Obviousness

Obviousness Analysis of US Patent 8976714 under 35 U.S.C. § 103

US Patent 8976714 claims a system and method for providing and acquiring system information (SI) messages in a wireless network, particularly addressing issues within LTE Time-Division Duplex (TDD) systems. The core invention lies in determining the start time or duration of a System Information (SI) window based on the availability for downlink transmissions, thereby preventing SI message blocking and ensuring equal reception reliability in TDD networks.

A person having ordinary skill in the art (PHOSITA) in wireless communication systems, at the time of the invention, would have been familiar with the 3GPP Long Term Evolution (LTE) standard and its associated technical specifications.

Combination of Prior Art References

The independent claims of US 8976714, specifically Independent Claims 1 (Network Element) and 5 (Wireless Subscriber Communication Unit), would likely be rendered obvious by combining the following prior art references:

1. 3GPP Technical Specification (TS) 36.331: This document outlines the existing system information acquisition procedures for LTE. The patent itself explicitly references TS 36.331 as the current standard that specifies the procedure for determining the start of an SI window [cite: "The current LTE standard in TS 36.331 specifies the following procedure to determine the start of the SI-window for a particular SI message."]. This procedure involves determining a number 'n' (transmission order), calculating an integer value 'x' based on 'n' and the si-WindowLength, and then deriving the subframe number '#a' and radio frame number using modulo and floor operations, specifically a = x mod 10 and SFN mod T = FLOOR(x/10) [cite: "x =( n− 1)* w", "a= x mod 10", "mod T =FLOOR( x/ 10), where: T is the SI-Periodicity of the concerned SI message."]. It also defines that SI messages are transmitted within periodically occurring time domain windows (SI-windows) and that the si-WindowLength is common for all SI messages and configurable [cite: "The SI messages are transmitted within periodically occurring time domain windows (referred to as SI-windows) using a dynamic scheduling mechanism.", "The length of the SI-window is common for all SI messages, and is configurable."].
2. 3GPP Technical Specification (TS) 36.211: This document defines the various frame configurations for TDD networks, explicitly detailing which subframes are allocated for downlink (D), uplink (U), or are special (S) [cite: "there are 7 different frame configuration types are defined in [TS 36.211] for TDD networks, which is represented below in Table 3.", "D represents a downlink subframe, U represents an uplink subframe and S represents a special frame, such that an ‘S’ frame can be used in both DL and UL transmission."]. This specification inherently provides the "availability for downlink transmissions" for any given TDD frame configuration.

Motivation to Combine

The motivation for a PHOSITA to combine the teachings of TS 36.331 and TS 36.211 stems directly from the problems identified and articulated within the background section of US 8976714 itself. The patent clearly states that the conventional SI acquisition procedure, as defined in TS 36.331, suffers from significant drawbacks when applied to TDD networks. Specifically, it highlights that "the calculation of SI-window and the starting point of each SI-window do not take into account the frame configuration (for example the downlink (DL)/uplink (UL) split) in a TDD network." [cite: "However, the calculation of SI-window and the starting point of each SI-window do not take into account the frame configuration (for example the downlink (DL)/uplink (UL) split) in a TDD network."].

•••••

(Set problem a): Pull out each line in the entries that contains the string "screenshot", and copy those lines in full.
The patent analysis and the entries come from separate, unrelated sources.

•••••

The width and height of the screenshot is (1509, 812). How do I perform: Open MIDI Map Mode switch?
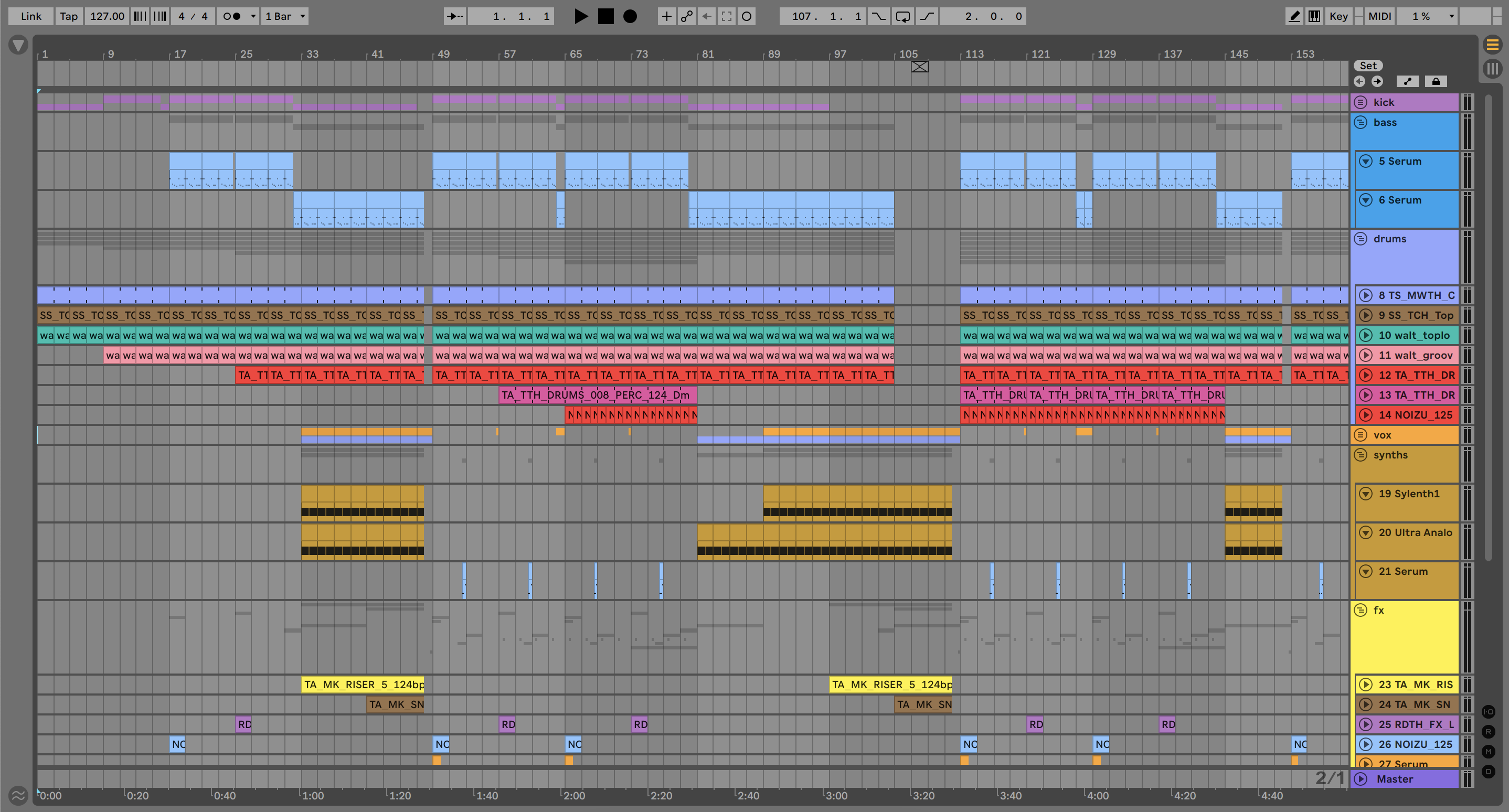tap(1379, 16)
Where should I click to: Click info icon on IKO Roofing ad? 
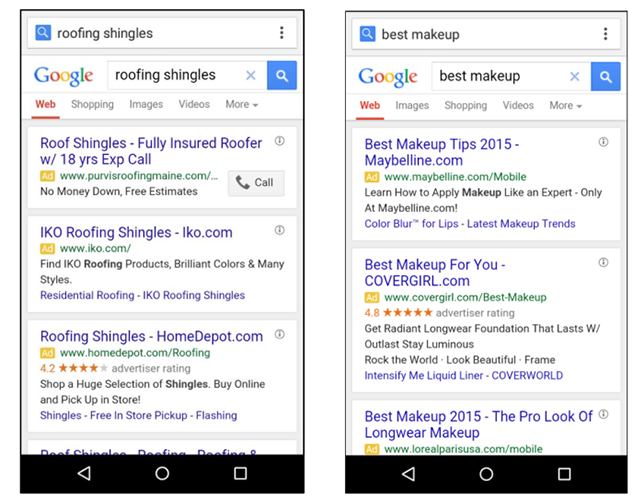point(280,230)
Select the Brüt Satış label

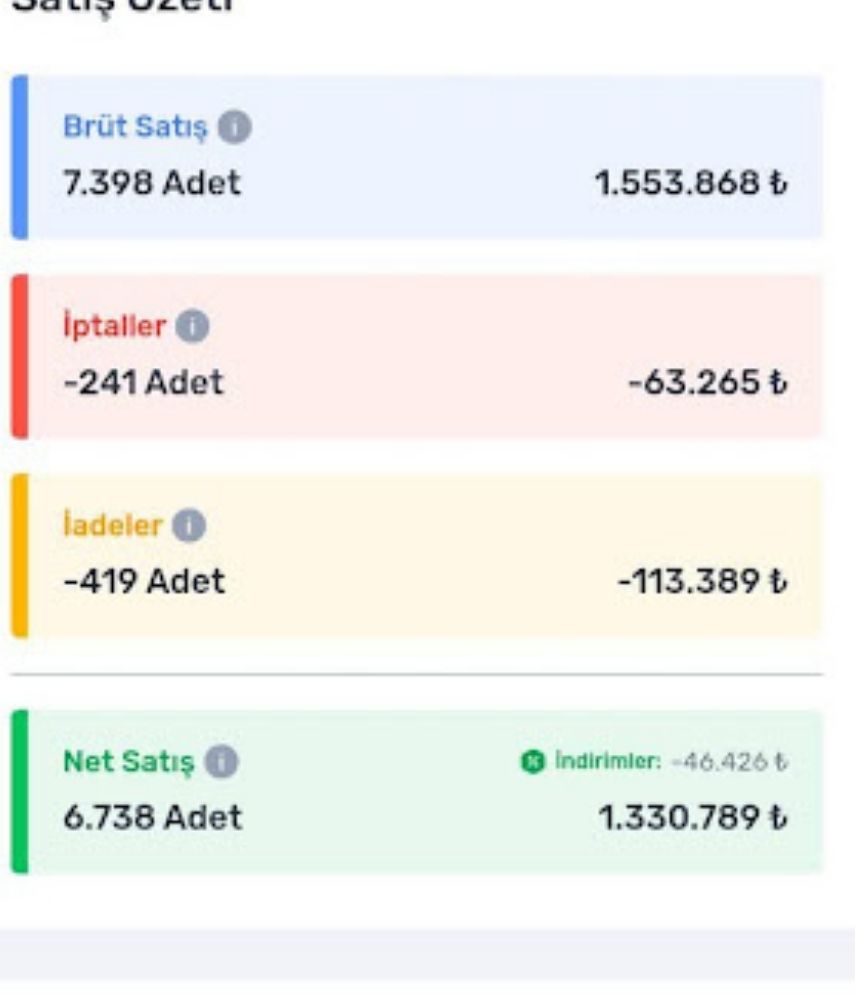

•••••

(Set problem b): Reproduce the passage of the patent analysis from "Obviousness Analysis of" to "associated technical specifications.", word for word.

(Finished answer a):
The width and height of the screenshot is (1509, 812). How do I perform: Open MIDI Map Mode switch?

(Finished answer b):
Obviousness Analysis of US Patent 8976714 under 35 U.S.C. § 103

US Patent 8976714 claims a system and method for providing and acquiring system information (SI) messages in a wireless network, particularly addressing issues within LTE Time-Division Duplex (TDD) systems. The core invention lies in determining the start time or duration of a System Information (SI) window based on the availability for downlink transmissions, thereby preventing SI message blocking and ensuring equal reception reliability in TDD networks.

A person having ordinary skill in the art (PHOSITA) in wireless communication systems, at the time of the invention, would have been familiar with the 3GPP Long Term Evolution (LTE) standard and its associated technical specifications.